Long term care is no longer a luxury but a necessity that needs to be taken into consideration and put in long term finance planning. Costs of long term care insurance can vary between companies since each have their own specific set of benefits and features. Yet, there are certain basic factors that remain the same in all so one can devise ways to lower the premiums and control these costs which can be a comprehensive pre-packaged one or a more specific customized plan. Debilitating illnesses can be painful and prolonged and can lead to need for long term care which can be quite expensive unless one is prepared and plans well.
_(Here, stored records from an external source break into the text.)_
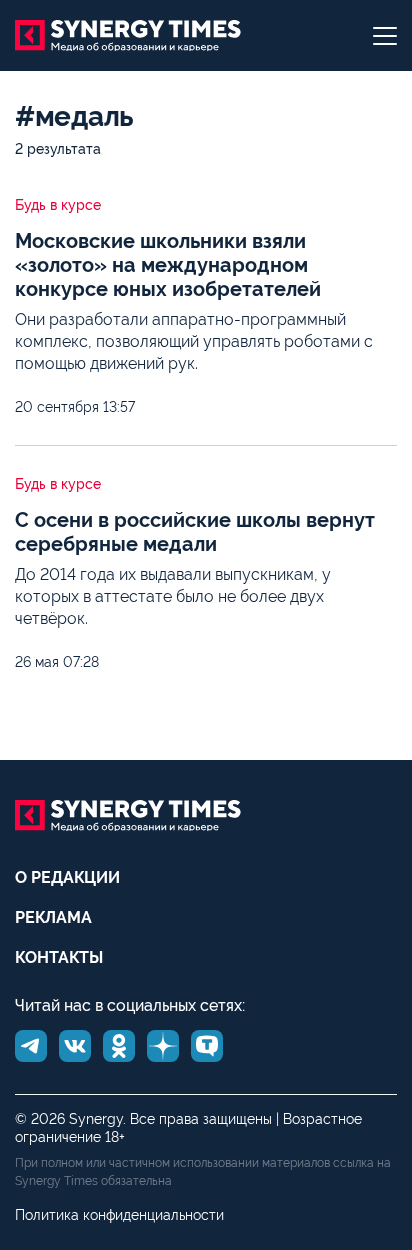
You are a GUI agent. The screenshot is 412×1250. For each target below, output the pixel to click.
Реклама (53, 917)
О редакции (67, 877)
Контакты (59, 957)
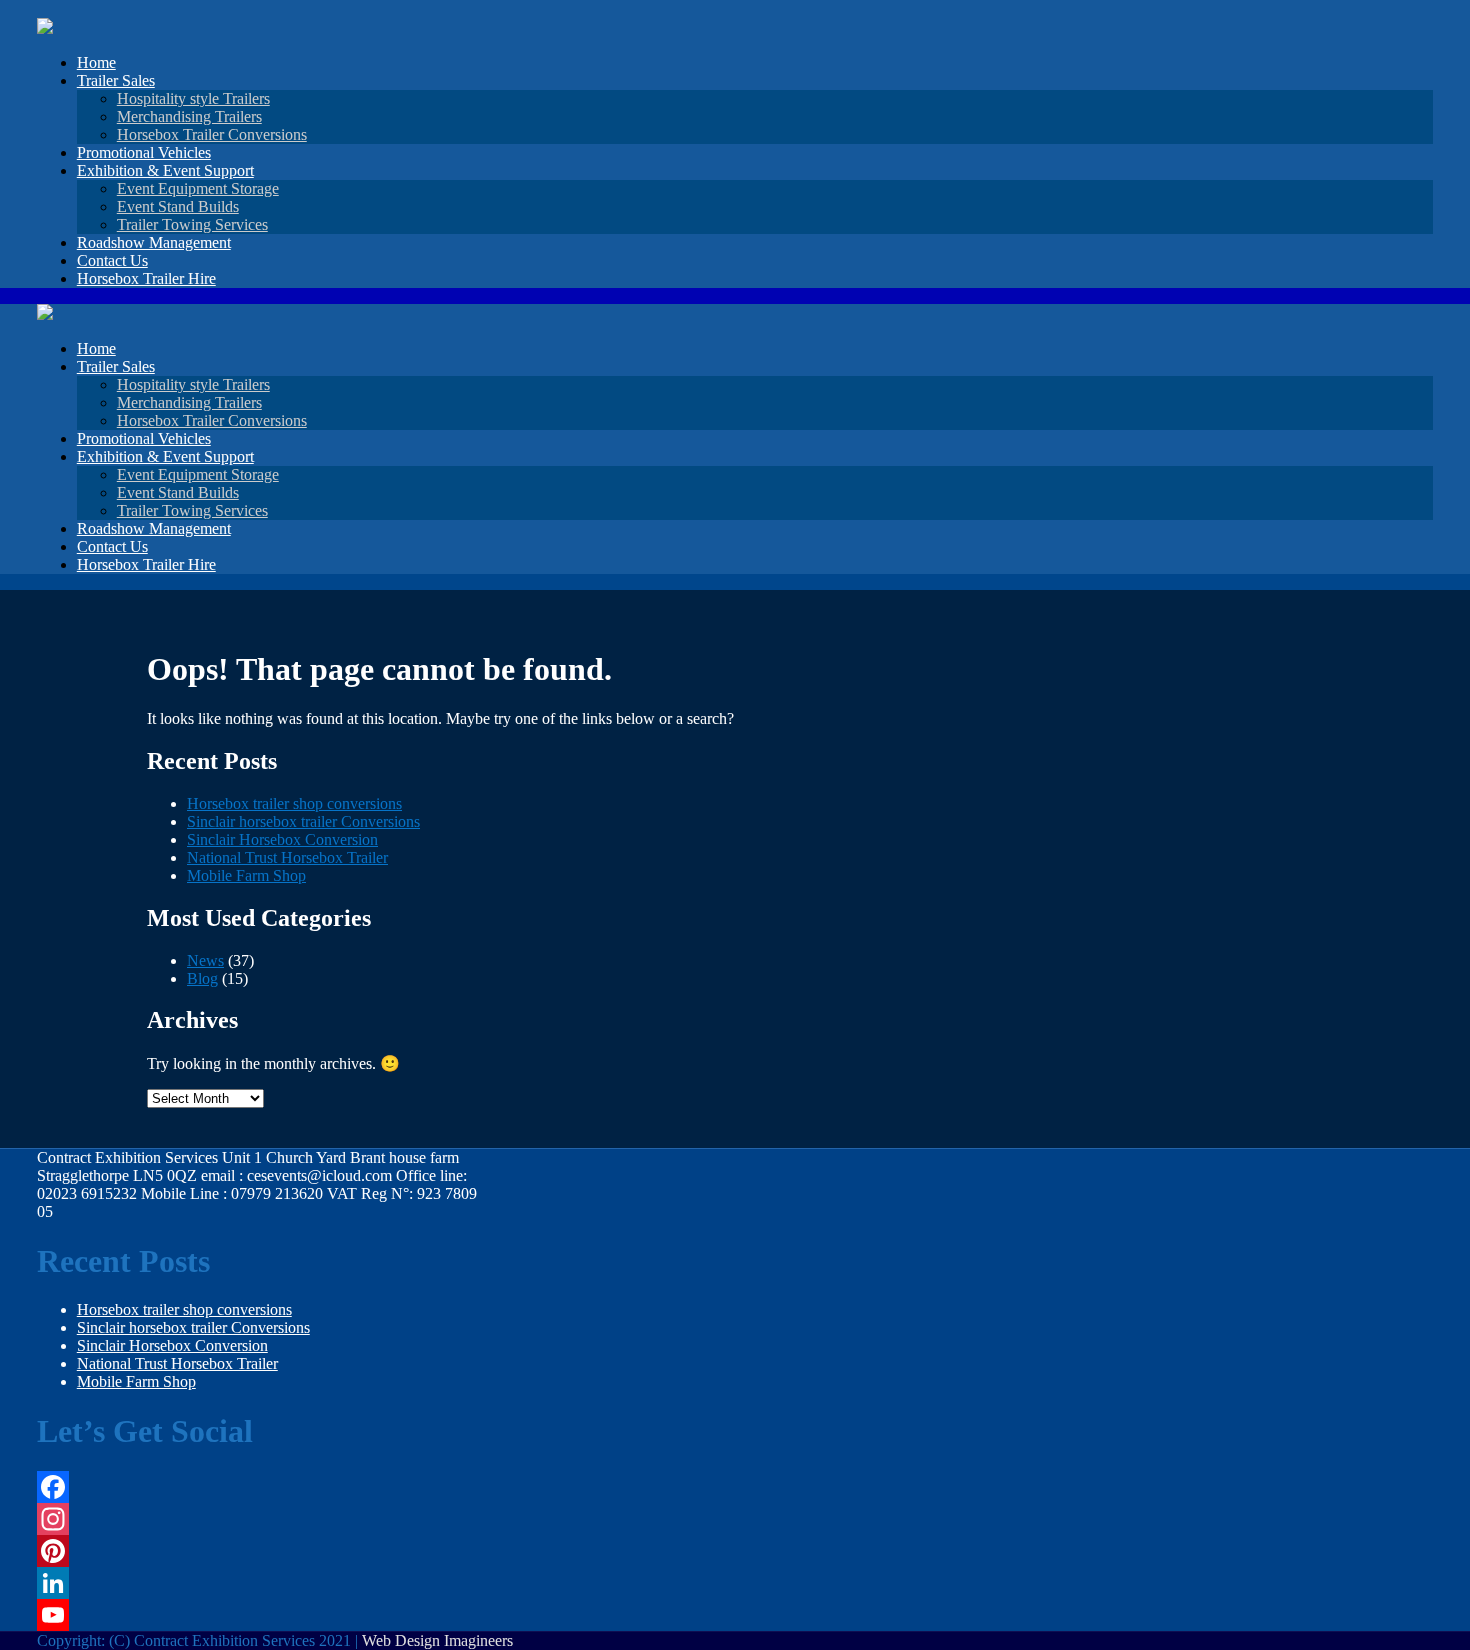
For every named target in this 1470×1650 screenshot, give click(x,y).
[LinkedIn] (264, 1583)
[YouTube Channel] (264, 1615)
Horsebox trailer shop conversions (294, 803)
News (205, 960)
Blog (202, 978)
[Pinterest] (264, 1551)
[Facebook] (264, 1487)
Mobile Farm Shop (246, 875)
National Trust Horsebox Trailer (287, 857)
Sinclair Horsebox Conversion (282, 839)
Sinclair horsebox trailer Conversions (303, 821)
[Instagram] (264, 1519)
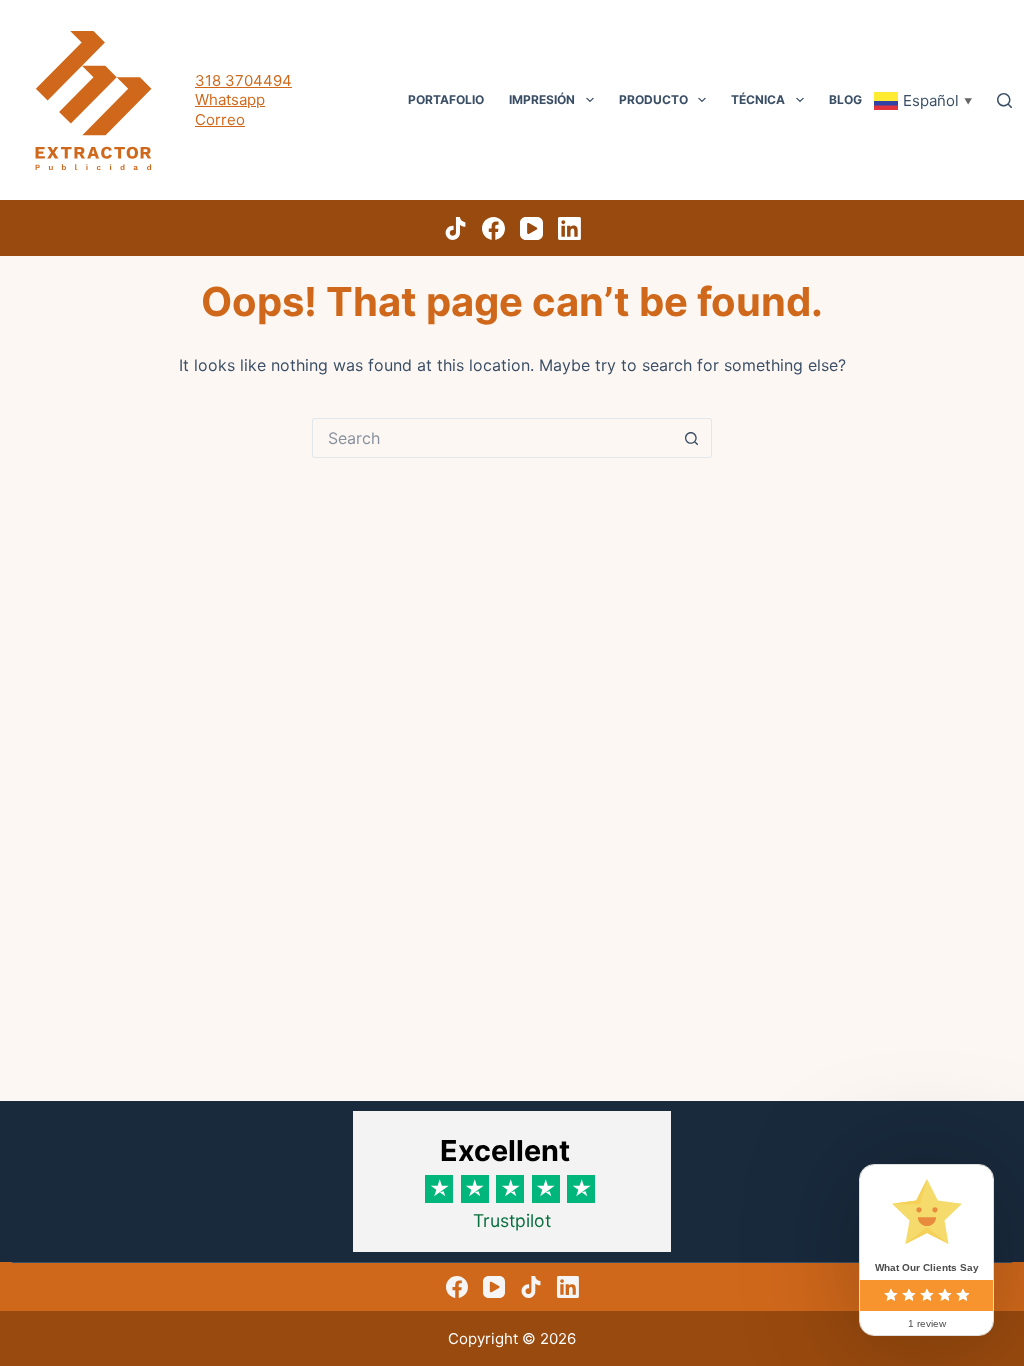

Let’s take a quick look at the ways to determine costs of long term care insurance:

  • Duration – This is one of the key factors to determine the cost. This duration or period is the length of time for which the benefits are available to you and will be paid. It can range from a two and three years to five year benefits. Some companies have to the option of unlimited duration in which case you will be covered for a lifetime but the premiums will be higher.
  • DBA – The amount that you choose for your DBA or daily benefit amount will play a major role in determining the costs of long term care insurance. The DBA is the maximum amount available for your care in any single day and range from $100 to $500 depending on the kind of policy that you choose.
  • Waiting Period – Also called the deductible or the elimination period, this is basically the number of days during which you must be eligible for benefits before availing them. The costs may vary depending on how short or long this waiting period is for one.
  • Inflation Protection – While most policies offer a steady premium option there are certain factors like volatile markets or inflation that can greatly affect the costs of long term care insurance. You can opt for inflation protection which keeps your premiums steady while ensuring rise in benefits over the years. There are automatic compound inflation options which offer annual increase in benefits but low premium rates are not always guaranteed.
  • FPO – The FPO or the future purchase option offers policy holders an opportunity to increase their DBA or daily benefit amount every two years. The maximum lifetime benefit can also increase along with this but in both cases there will be a corresponding increase in the premium. One can enjoy greater benefits and a more comprehensive coverage but there will be no safeguarding from the inflation.

The costs of long term care insurance depend on these above factors but also on some pre-policy factors like one’s age and health at the time, the insurance policy is being issued. The older one gets the higher the premium costs are therefore one should apply and get the policy in place before any long term illness affects health negatively.